A Polícia Civil de São Paulo deu um passo importante na elucidação de um crime brutal que chocou o estado. Nesta terça-feira (13), três suspeitos de terem sido os mandantes do assassinato do delegado Ruy Ferraz Fontes foram presos. Ferraz foi morto a tiros de fuzis em setembro de 2025, na cidade de Praia Grande, na Baixada Santista.
A investigação aponta que a motivação do crime foi vingança, ligada à atuação de Ruy Ferraz na Secretaria da Segurança Pública de São Paulo. Ele, que tinha 64 anos quando morreu, era uma figura conhecida e respeitada na polícia paulista.
Quem são os suspeitos e como agiram
Entre os presos está Fernando Gonçalves dos Santos, conhecido como “Azul”, apontado como um dos líderes do Primeiro Comando da Capital (PCC). Ele tem um histórico criminal extenso e foi detido na Baixada Santista.
Além de “Azul”, a Polícia Civil também localizou outros dois homens envolvidos na trama: “Velhote” e “Manoelzinho”. “Velhote” foi preso em Jundiaí, no interior de São Paulo, enquanto “Manoelzinho” foi detido em Caraguatatuba, no litoral paulista.
- Fernando Gonçalves dos Santos (“Azul”): Líder do PCC, mandante principal, preso na Baixada Santista. Acreditava-se que o crime seria uma retaliação pela atuação de Ferraz.
- “Velhote”: Responsável pelo apoio logístico e financeiro. Ele teria pago Umberto Alberto Gomes, que é apontado como um dos atiradores. Detido em Jundiaí.
- “Manoelzinho”: Encarregado de monitorar o ex-delegado no dia em que foi executado. Capturado em Caraguatatuba.

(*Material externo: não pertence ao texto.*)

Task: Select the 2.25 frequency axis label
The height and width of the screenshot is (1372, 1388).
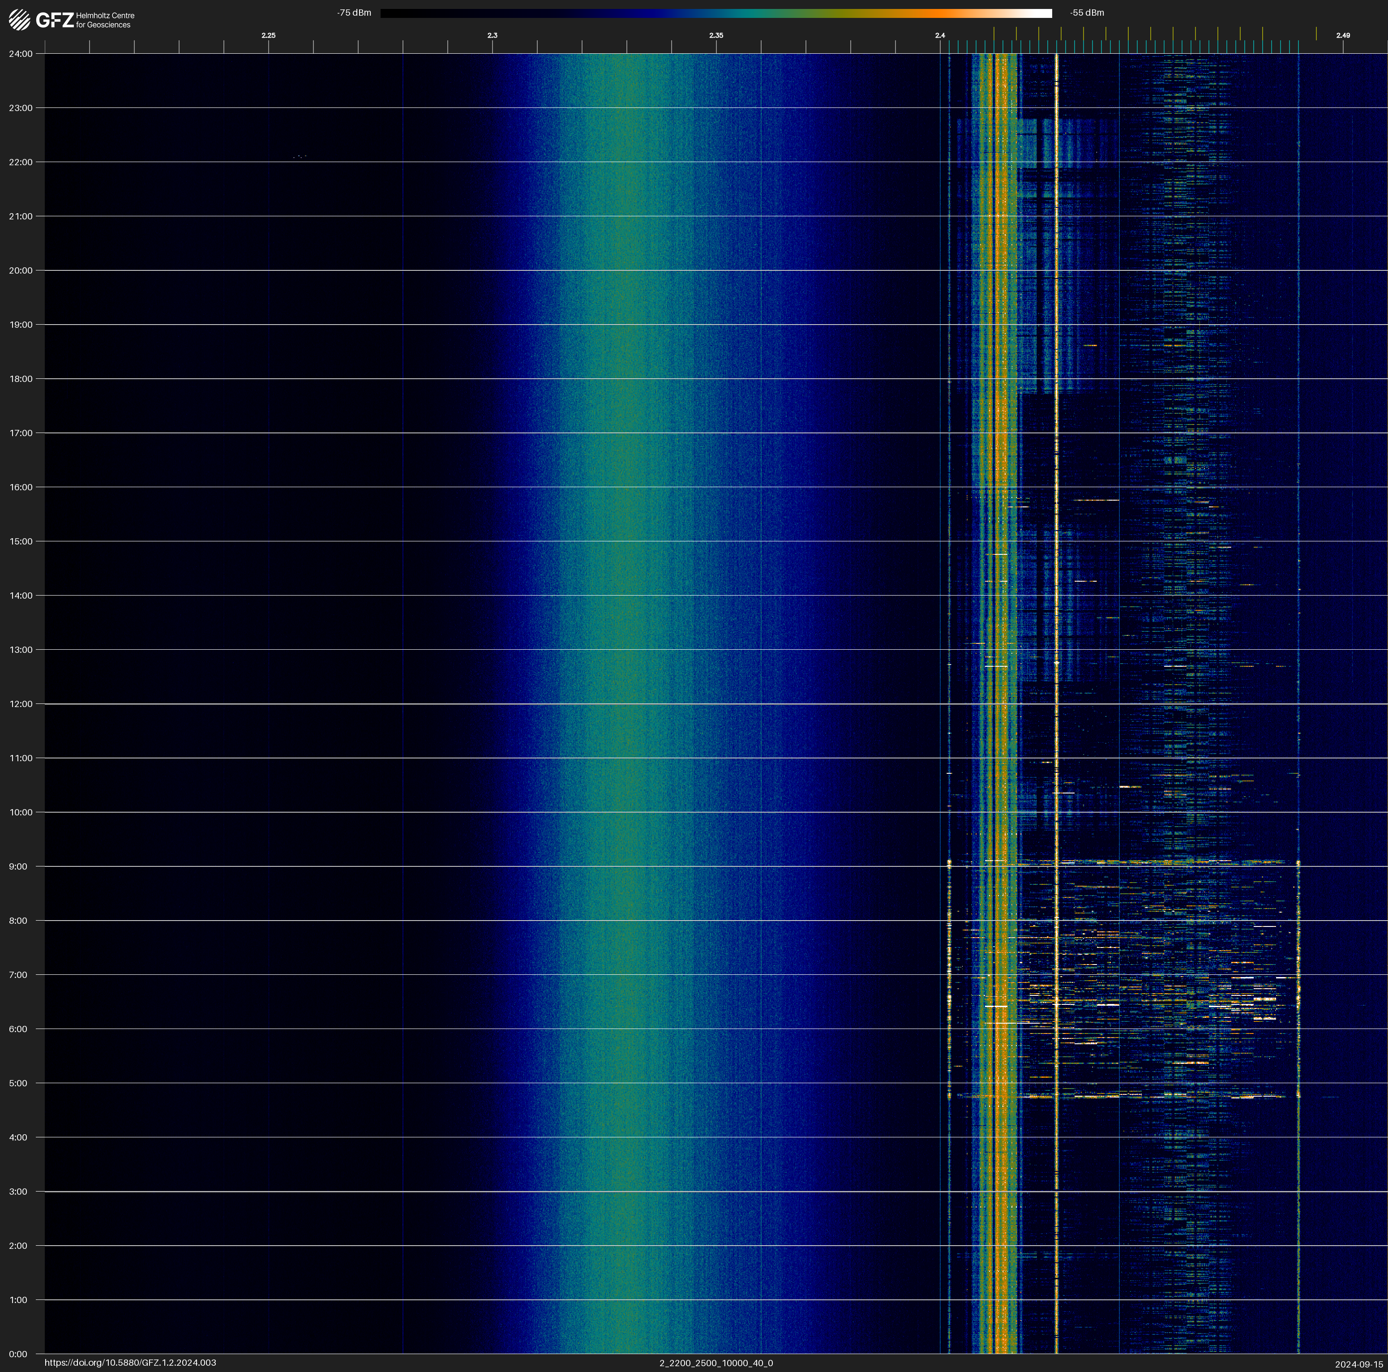Action: (x=268, y=35)
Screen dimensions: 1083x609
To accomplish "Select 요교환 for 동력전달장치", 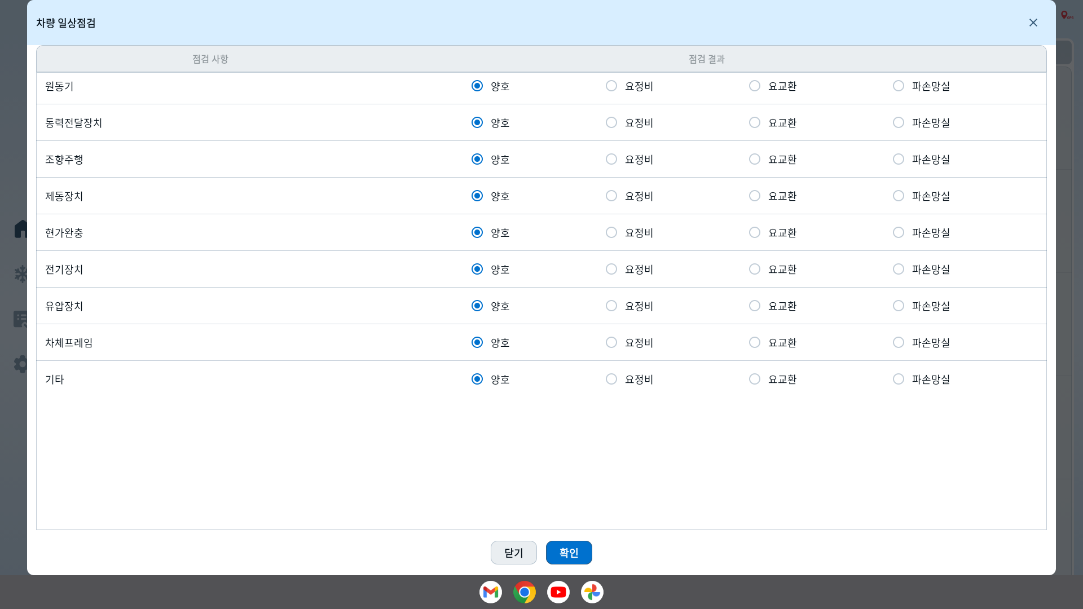I will click(755, 122).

Vingança por transferência de presos
A motivação por trás da morte de Ruy Ferraz estaria ligada a eventos de 2019. Naquele ano, durante sua gestão como delegado geral, Ferraz teve um papel crucial na transferência de líderes do PCC, incluindo o próprio “Azul”, da Penitenciária de Presidente Venceslau para presídios federais. Essa ação foi um pedido do Ministério Público (MPSP) e visava desarticular o comando da facção criminosa dentro dos presídios estaduais.
Após ser transferido, “Azul” cumpriu pena em Mossoró, no Rio Grande do Norte, e deixou o presídio apenas no mês passado, o que reforça a tese de vingança planejada. A prisão dos suspeitos representa um avanço significativo para as autoridades, buscando justiça pela morte de um ex-delegado que dedicou sua vida à segurança pública.